If you haven’t read all the posts over the years, this is my 2nd hexapod, the first one was less than half the size and was never close to being completed as I didn’t have the tools or knowledge necessary to finish it up. This version was started several years after that failure and I spent 1 year just testing leg mechanisms and other aspects of the project before i was satisfied enough to order the raw materials needed to create this version. It took a couple of years to build the majority of the hexapod and put it through it initial paces. It was not designed to be fast but to have a relatively slow gait. The linear actuators are each rated for moving 300 lbs but will be each sharing a portion of the almost 200 lb total weight. The linear actuators use a screw type mechanism so there is no power drawn unless actually moving. In my testing, the actuators have been strong enough to raise and lower the entire weight without any issues. On more than one occasion I’ve had a single actuator raise the robot when I made errors in coding.

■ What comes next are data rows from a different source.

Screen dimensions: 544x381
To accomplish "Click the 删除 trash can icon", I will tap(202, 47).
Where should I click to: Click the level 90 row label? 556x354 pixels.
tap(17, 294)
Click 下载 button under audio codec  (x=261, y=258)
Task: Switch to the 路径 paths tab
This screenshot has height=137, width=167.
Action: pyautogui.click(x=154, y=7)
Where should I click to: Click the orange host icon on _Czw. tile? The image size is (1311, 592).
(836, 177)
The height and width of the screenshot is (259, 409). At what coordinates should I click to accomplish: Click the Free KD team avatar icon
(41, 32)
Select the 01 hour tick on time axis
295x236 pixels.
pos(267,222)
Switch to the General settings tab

Software development has been the focus for quite a while. There have been several software versions that ended up to be dead ends but each one was a learning experience. Currently there is one P1 controller for each leg running 3 motors using a modified PID controller. I did take a long break until the P2 came out as I was trying to use a P1 to control everything but it didn’t have the horsepower I needed at the time.
If I made a major mistake in the design, it’s a bit too late to making big changes at this point. I have looked into using brushless motors but haven’t found many with the power needed and at a price point I can afford (there are 18 motors that would need changing out along with new motor controllers for each one). I know there are limitations associated with using the brushed motors but I’m not planning on this winning any races so taking it slow is the name of the game. Besides, at this point I’m still working on coordinating all 3 axis motors to synchronize together. Once it actually is able to walk, I’m sure I will be introduced to other issues to solve.

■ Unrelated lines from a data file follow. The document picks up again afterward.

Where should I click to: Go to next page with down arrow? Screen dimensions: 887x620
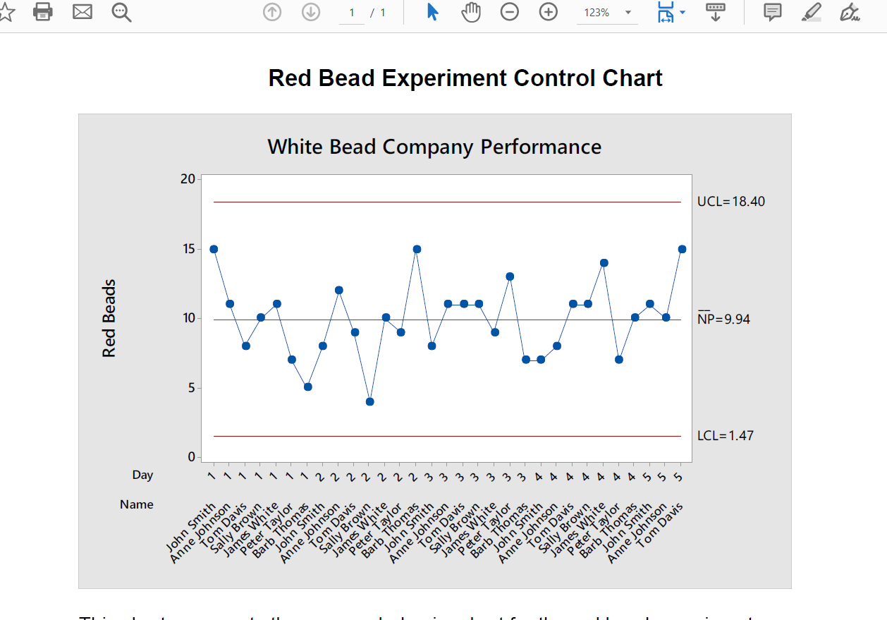(311, 12)
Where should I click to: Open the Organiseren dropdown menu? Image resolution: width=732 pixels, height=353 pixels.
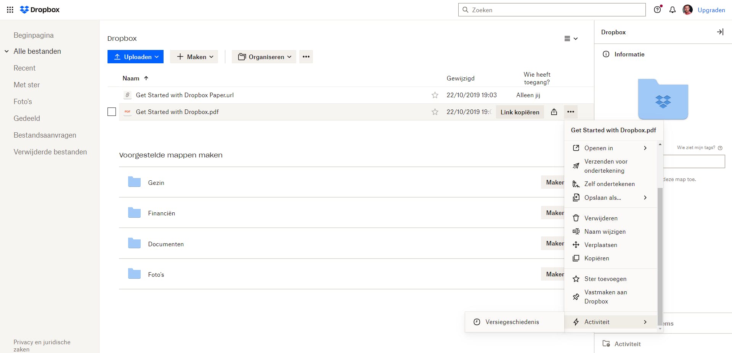264,57
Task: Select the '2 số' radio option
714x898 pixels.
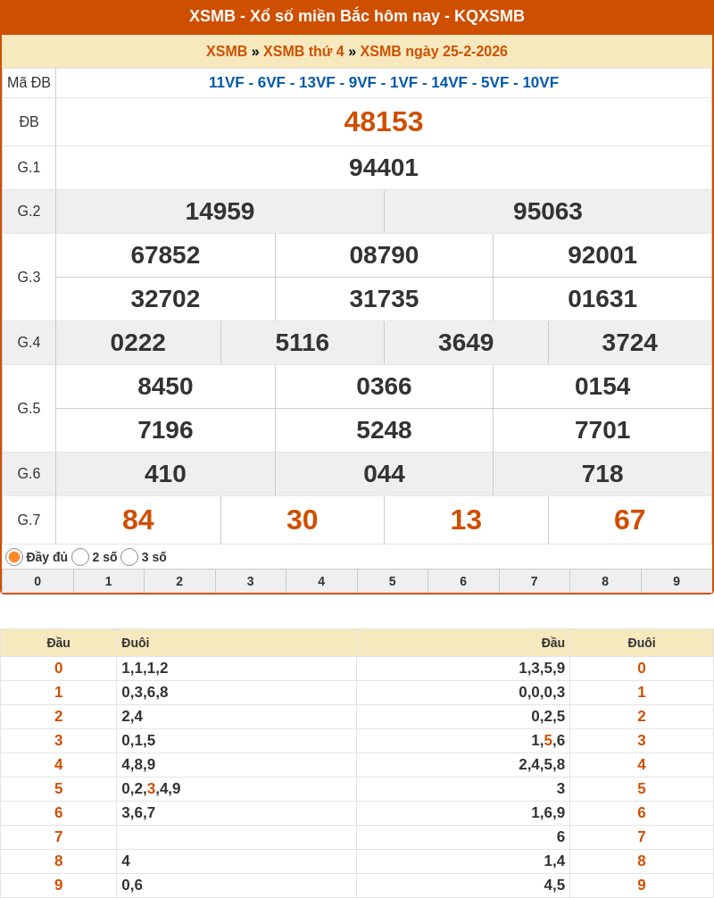Action: point(80,557)
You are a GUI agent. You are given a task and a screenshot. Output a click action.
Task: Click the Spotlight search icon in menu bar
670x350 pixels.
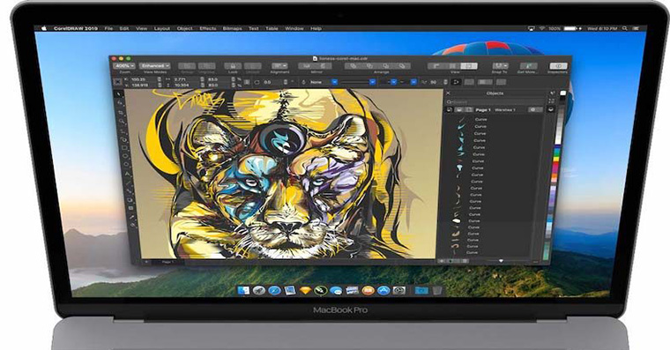(625, 28)
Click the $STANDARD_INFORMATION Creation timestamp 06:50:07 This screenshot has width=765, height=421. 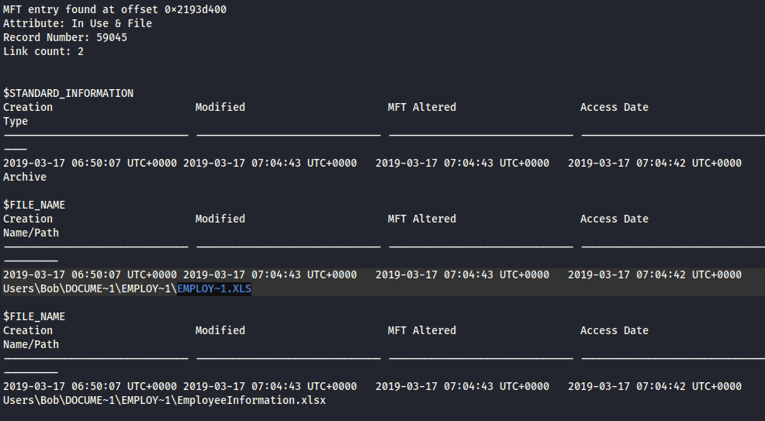click(90, 164)
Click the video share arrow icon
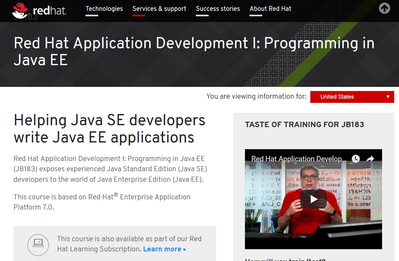Image resolution: width=399 pixels, height=261 pixels. pyautogui.click(x=370, y=159)
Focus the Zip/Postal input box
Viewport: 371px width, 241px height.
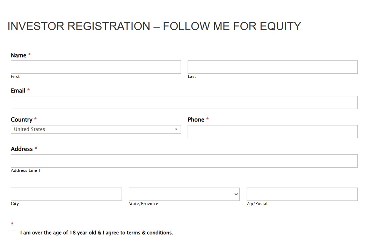(302, 194)
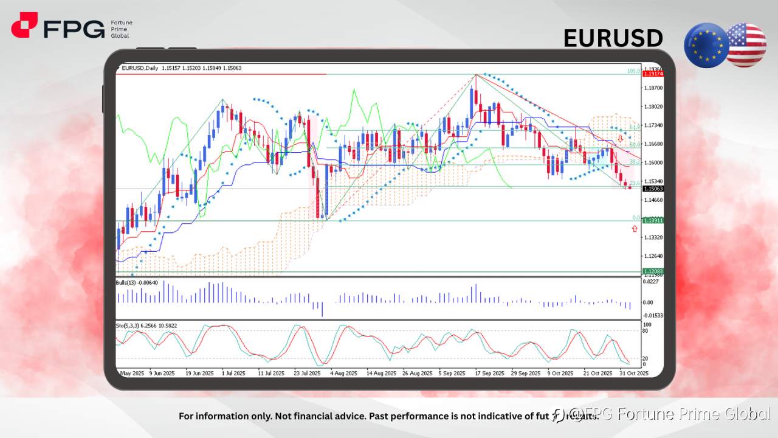Screen dimensions: 778x438
Task: Click the red square mark inside the FPG logo
Action: [x=24, y=26]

This robot is a fun hobby where I wanted to challenge myself. I’ve had the opportunity to learn lots of new stuff (like CNC programming, metal milling, metal lathe, how to anodize aluminum, P1 and P2 programming, getting microcontrollers to communicate together, Inverse Kinematics mathematics, learning to use lots of new tools). I don’t regret the path I have taken, even the wrong turns have been educational. This thread has turned into more of a blog of the progress of the robot, both the good and bad parts.
Bob Sweeney
@DiverBob
Hey Bob,
Just throwing this out there but NOT suggesting that you switch direction:
The miniature hydraulics that I've been looking at on Aliexpress have piqued my interest. I have much experience with closed-loop hydraulics as well as electrics.

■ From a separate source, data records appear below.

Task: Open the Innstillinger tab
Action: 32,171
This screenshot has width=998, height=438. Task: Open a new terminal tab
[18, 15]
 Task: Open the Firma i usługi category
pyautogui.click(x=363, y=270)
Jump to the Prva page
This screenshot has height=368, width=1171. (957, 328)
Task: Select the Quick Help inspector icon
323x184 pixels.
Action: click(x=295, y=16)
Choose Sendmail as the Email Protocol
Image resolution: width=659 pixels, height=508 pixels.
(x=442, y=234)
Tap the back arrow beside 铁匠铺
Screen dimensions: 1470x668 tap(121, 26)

Ironically, I hold the patent on the 100%-electric CNC tube bending machine and I have dozens in production around north America. Today, all the big manufacturers have gone this way.....I was never a fan, however
Still can't beat hydraulics for compactness/robustness and positioning is a no-brainer. Ideally, I would love to come-up with an integrated unit where the servo-motor drives a small pump for each cylinder. This solution already exists but is needlessly expensive. I came across a Japanese machine-tool that uses this method and it blew me away; silent, compact, no excess heat, precise and clean. No gear-train and therefore no backlash to compensate for.
Craig
Hydraulics was an option that I checked out when I first started the project but there were few options for small scale and it was all hideously expensive! So I kept with what I knew!